→ Records supplied:
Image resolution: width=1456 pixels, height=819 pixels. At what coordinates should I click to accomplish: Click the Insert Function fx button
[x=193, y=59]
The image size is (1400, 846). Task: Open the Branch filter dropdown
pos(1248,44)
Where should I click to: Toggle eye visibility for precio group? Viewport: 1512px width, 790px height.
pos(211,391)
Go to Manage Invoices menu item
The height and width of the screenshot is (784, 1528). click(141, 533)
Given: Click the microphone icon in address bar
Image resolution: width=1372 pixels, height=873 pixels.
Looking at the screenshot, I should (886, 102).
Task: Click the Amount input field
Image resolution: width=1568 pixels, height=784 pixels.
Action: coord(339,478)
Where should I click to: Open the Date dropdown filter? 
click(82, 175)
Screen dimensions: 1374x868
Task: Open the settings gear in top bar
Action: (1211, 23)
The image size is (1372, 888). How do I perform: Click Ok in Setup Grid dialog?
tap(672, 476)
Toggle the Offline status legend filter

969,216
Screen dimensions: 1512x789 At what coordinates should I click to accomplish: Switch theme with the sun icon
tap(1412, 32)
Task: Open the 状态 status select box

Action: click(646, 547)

→ Required action: The answer is the full set of records, printed exactly as given.

→ Answer section:
Image resolution: width=1456 pixels, height=819 pixels. At what coordinates should I click to accomplish: Click the Insert Function fx button
[x=193, y=59]
The image size is (1400, 846). Task: Open the Branch filter dropdown
pos(1248,44)
Where should I click to: Toggle eye visibility for precio group? Viewport: 1512px width, 790px height.
pos(211,391)
Go to Manage Invoices menu item
The height and width of the screenshot is (784, 1528). click(141, 533)
Given: Click the microphone icon in address bar
Image resolution: width=1372 pixels, height=873 pixels.
Looking at the screenshot, I should (886, 102).
Task: Click the Amount input field
Image resolution: width=1568 pixels, height=784 pixels.
Action: coord(339,478)
Where should I click to: Open the Date dropdown filter? 
click(82, 175)
Screen dimensions: 1374x868
Task: Open the settings gear in top bar
Action: (1211, 23)
The image size is (1372, 888). How do I perform: Click Ok in Setup Grid dialog?
tap(672, 476)
Toggle the Offline status legend filter

969,216
Screen dimensions: 1512x789 At what coordinates should I click to accomplish: Switch theme with the sun icon
tap(1412, 32)
Task: Open the 状态 status select box

Action: click(646, 547)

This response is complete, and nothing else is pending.